Directeur du centre Levada, Lev Goudkov.
Valeriy Levitin/RIA NovostiEn juillet dernier, le mouvement patriotique-conservateur russe anti-Maïdan a saisi le ministère de la Justice en demandant à qualifier le Centre analytique Levada d’« agent de l’étranger ». Au mois d’août, Levada a vu débarquer des experts dans le cadre d’une vérification de documents. Le 5 septembre, le ministère de la Justice a satisfait la demande.
Selon le ministère, une telle décision est liée au fait que le Centre est financé depuis l’étranger et qu’il s’occupe d’activités politiques, en l’occurrence de la publication de résultats de sondages. Ce qui, du point de vue du ministère, influe sur les opinions et les convictions des Russes. Les fonctionnaires ont cité plusieurs sociétés (de Grande-Bretagne, des Etats-Unis, de Norvège, d’Allemagne et de Lituanie) qui financent Levada.
Le directeur de Levada, Lev Goudkov, a déclaré que cette qualification était « purement politique » et a précisé que la vérification avait été effectuée de manière négligée et tendancieuse.
Réputation en moins, bureaucratie en plus
Le Centre analytique Levada est l’un des trois plus grands services sociologiques de Russie et l’unique organisation privée au sein de ce « trio » à n’avoir aucun rapport avec le gouvernement. Les activités des sociologues se trouveront compliquées du fait de l’attribution du statut d’agent de l’étranger (qu’il est indispensable de citer dans tous les documents), a indiqué Alexeï Grajdankine, directeur adjoint de Levada. « Aujourd’hui, l’expression même (agent de l’étranger) revêt une connotation négative, c’est une tache qui limite la marge de manœuvre », a-t-il dit à RBTH.
En outre, explique Svetlana Vassilieva, de la chaire du droit constitutionnel et administratif de la Haute école d'économie, une structure qualifiée d’agent de l’étranger doit porter un fardeau bureaucratique supplémentaire. « Il faut présenter des comptes rendus réguliers sur la formation des capitaux. La structure doit être soumise à un audit. L’organisation ayant inscrit la structure sur la liste a le droit de lancer des vérifications surprise et de routine », a-t-elle noté.
Pas touche aux élections
De fait, le nouveau statut interdit à Levada de publier les résultats de sondages ayant trait aux législatives prévues pour le 18 septembre. « Tout commentaire des données obtenues, même neutre, risque d’être interprété comme de la propagande électorale, a poursuivi Sveltana Vassilieva. Or, tout agent de l’étranger se voit interdire de faire quelque propagande que ce soit sous peine d’une forte amende ».

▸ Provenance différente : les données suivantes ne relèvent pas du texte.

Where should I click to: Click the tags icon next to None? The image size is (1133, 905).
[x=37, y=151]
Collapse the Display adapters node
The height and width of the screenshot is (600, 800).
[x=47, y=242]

Alexeï Grajdankine estime lui aussi que désormais, le Centre analytique Levada devra s’abstenir de sondages relatifs aux élections. « Du point de vue juridique, nous pouvons organiser des sondages sur les élections, mais nous ne pouvons pas publier leurs résultats », a-t-il fait remarquer.
Une décision politique ?
Certains politologues estiment que Levada a été qualifié d’agent de l’étranger suite à la récente publication des résultats d’un sondage illustrant la perte de popularité du parti au pouvoir Russie unie. Le journal Vedomosti cite le politologue Alexeï Makarkine, vice-président du Centre des politiques publiques : « [Les autorités] ont tendance à stigmatiser une structure qui pose des questions embarrassantes et à affirmer qu’elle est menée à la baguette par l’Occident ».
Dans le même temps, les hommes politiques qui soutiennent la décision du ministère de la Justice affirment qu’il n’existe aucun motif politique et qu’il s’agit seulement d’informer les citoyens. « Le Centre Levada a touché environ 4 millions d’euros de la part de sources étrangères au cours des deux dernières années. Tout le monde doit le savoir », a écrit sur Facebook Konstantin Kossatchov, président de la commission des affaires internationales du Conseil de la Fédération (chambre haute du parlement russe).
Levada s’élève contre la qualification d’agent de l’étranger. Selon Alexeï Grajdankine, la coopération entre le centre analytique et les organisations étrangères se limite à des études de marché qui ne sont jamais publiées et n’influent par conséquent pas l’opinion publique. Il a souligné que le Centre ferait appel. Toutefois, a-t-il ajouté, si Levada est débouté, il devra renoncer à tout financement étranger pour pouvoir travailler normalement.